The stylistic shift that occurred between Mitchell’s paintings of the late 50s and those of the early 60s, exemplified by the present work, can be considered as a graceful yet deliberate evolution. A centralized mass of unrestrained color replaced the all-over composition of her earlier work, resulting in a concentrated zone of sheer painterly force. Atlantic Side in its eminent and luminous grandeur evidences the fascinating disconnect between Mitchell's emotional state and her chosen mode for representation. The surface of the present work unites meaning and emotional intensity and seeks no allusions to the tribal or the mythic. Mitchell unapologetically reverted to the facture of her brushstroke to convey the power of memories and experiences, themes she professed as the basis of her painting. Only a profound understanding and devotion to the gesture—whether as calligraphic, spilled, dotted, thinned, blurred, smudged or scraped—can emanate such powerful intensity. The painting is a lyrical transcendence in which Mitchell titillates between abstraction into landscape, existing through the physical act of painting.
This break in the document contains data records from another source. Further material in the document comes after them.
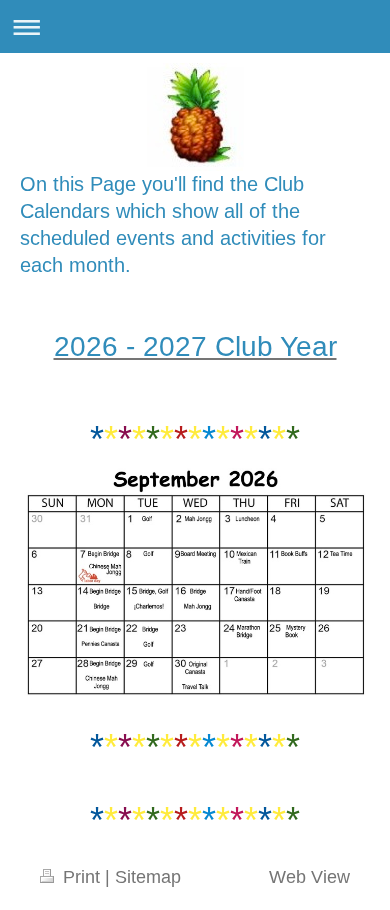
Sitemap (148, 877)
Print (81, 877)
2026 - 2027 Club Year (195, 346)
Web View (309, 877)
Klaus Kertess notes an affinity between Mitchell and another expatriate American artist working in Europe: “In these same years, [Cy] Twombly’s expressiveness, like Mitchell’s, blossomed into fullness. The jubilant lyricism of his paintings with its frequent scatological references and discursive writerly markmaking pulsed with subjective metaphoricality. …Both Mitchell and Twombly played a major role in keeping drawing vividly alive on painting’s surface.” (Klaus Kertess in Exh. Cat., New York, Cheim & Read, Joan Mitchell: Frémicourt Paintings 1960-1962, 2005, n.p.) The complex graphic nature of Mitchell’s technique, like that of Cy Twombly, possesses indisputable communicative powers. Wholly abstract, and entirely unencumbered by figuration, Atlantic Side nonetheless conveys a clear and forceful message. As we travel through the multitudinous textured strokes of paint that populate this expansive canvas we perceive a dual narrative: we are witness both to Mitchell’s artistic fervor and to her personal turmoil. As with the finest examples of Joan Mitchell’s art, biography, method and medium all coalesce in Atlantic Side, resulting in an endlessly fascinating and engrossing viewing experience.